I’d already hit the brakes twelve times, which may seem odd considering these facts: we had only backed out of the driveway, and I was in the front passenger seat.
Oh, I forgot to mention that my fourteen year old daughter was driving.
In the fair state of Michigan, teenagers can get their driver’s permit as the age of fourteen years and nine months. Therefore, in response to the outcry of panicked parents, the “Big Three” automobile companies have installed invisible brakes (IB for short) on the passenger side in all of their vehicles. And, yes, these brakes work-- ask any parent who has taught a teenager to drive.
“Okay, enough for today,” I quipped.
“Mother!” Lauren, my daughter, said to me in exasperation.
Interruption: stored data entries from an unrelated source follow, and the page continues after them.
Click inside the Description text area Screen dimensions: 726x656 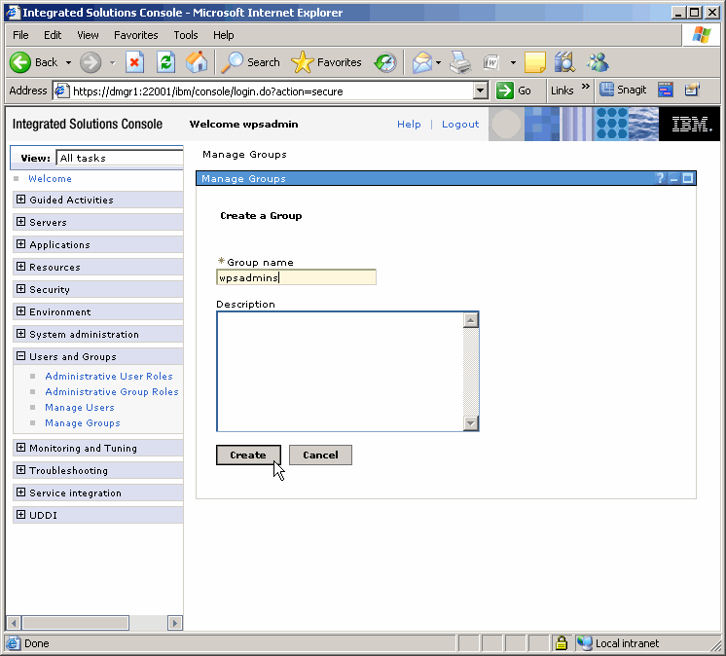pyautogui.click(x=339, y=371)
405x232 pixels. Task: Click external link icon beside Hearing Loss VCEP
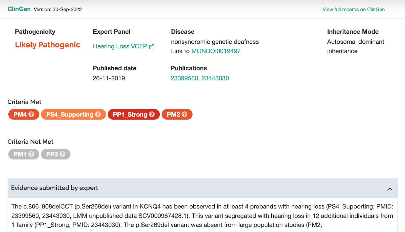coord(152,47)
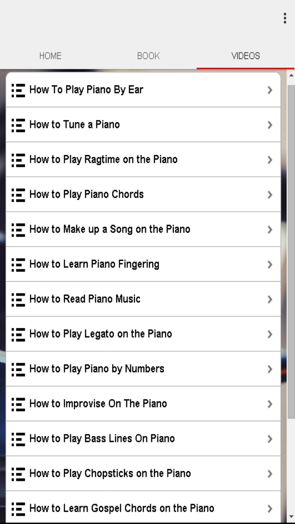Click list icon beside How to Play Piano Chords

tap(18, 194)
“Just kidding,” I said. Okay, so I wasn’t. Forgive me for lying, Lord. And Lord, HELP!!!
“Stop freaking, Mom. I’m in control.”
I gripped the armrests, knuckles white. “Drive slowly down the road, and don’t go into the ditch.”
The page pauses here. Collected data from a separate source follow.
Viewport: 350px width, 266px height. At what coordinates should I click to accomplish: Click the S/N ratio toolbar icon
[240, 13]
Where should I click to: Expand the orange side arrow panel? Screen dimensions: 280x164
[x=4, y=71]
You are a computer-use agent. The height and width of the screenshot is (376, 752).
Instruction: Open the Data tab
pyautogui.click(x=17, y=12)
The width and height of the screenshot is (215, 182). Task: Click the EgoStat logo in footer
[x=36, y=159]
We moved forward, steering clear of ditches, for about a hundred feet before my daughter began to adjust her seat.
IBing like crazy, I yelled, "What are you doing? Pull over before adjusting your seat."
Lauren pulled over, slamming the car into park before coming to a stop. A noise, like a combination of a dying cow and glass in the garbage disposal, vibrated the car.
"Is it supposed to do that?" my daughter asked, innocently.
My husband is going to kill me, Lord. I asked to use his car, and now his transmission is somewhere in Lake Michigan.
Trying to keep calm, I stammered, "Let's keep going."
"Stop worrying, Mom. I'm in control."
As my daughter continued driving, I began fearing for my life. My foot and mouth began working overtime-- Watch out for that car! Don't hit the mailbox! IB, IB. Stay on your side of the road! You're looking at your hair in the mirror-- are you crazy! IB, IB, IB. Slow down!
I'm not going to make it, Lord. My stomach was churning, my fingers frozen. If I made it home alive, I'd look in the obituaries to see how many people actually died from Permit Induced Trauma.
It was after Lauren turned left in front of an oncoming car that I began pounding my head on the dashboard.
"What? I had the right-of-way, right?" Lauren looked at me, wide-eyed.
"Did you actually take Driver's Ed." I asked, "or did I dream it?"
"Stop being so melodramatic! I am in control," Lauren said with a huff. "AND," she continued, "You're the one always telling me that Jesus in with us all the time. That means he's in this car helping me drive."
"You're right! Stop the car!" I exclaimed, opening the door.
"Mom, where are you going?"
"I'm sure Jesus meets all of the qualifications necessary to ride with a teenage driver," I said happily. "I'm letting Him take over, and I'm walking home. Ta-ta!"
"Cut it out, Mom! So, okay, besides that left turn thing, I am not a bad driver." she said adamantly. "I bet you would even tell Jesus how to drive."
I opened my mouth to say that she was wrong, and slowly shut it. Did she have a point? I got back in the car, and quietly told Lauren to keep going as I reflected upon what she had said.
Jesus was in the driver's seat of my life, but did I let Him take control and trust Him? I realized that I kept up a running commentary to heaven that sounded like I was driving with my daughter-- You're going too slow! You're going to fast! You're going the wrong way, Lord-- turn around. IB, IB. Don't hit any potholes, because I don't want to be jostled from my comfy life. IB, IB, IB.
Lord, I prayed, "Forgive me. I put you in the driver's seat but keep telling you how to drive. My daughter needs my guidance, not you. Help me to trust you completely. Help me to keep my feet off of the IB.
"Mom, you're being so quiet."
I stroked my daughter's hair.
"I'm sorry I've been a such a control Mogul. You're doing great, and you're going to be a good driver."
As my daughter smiled at the wheel, I saw Jesus smiling, too.
"Don't worry," they both said. "I'm in control."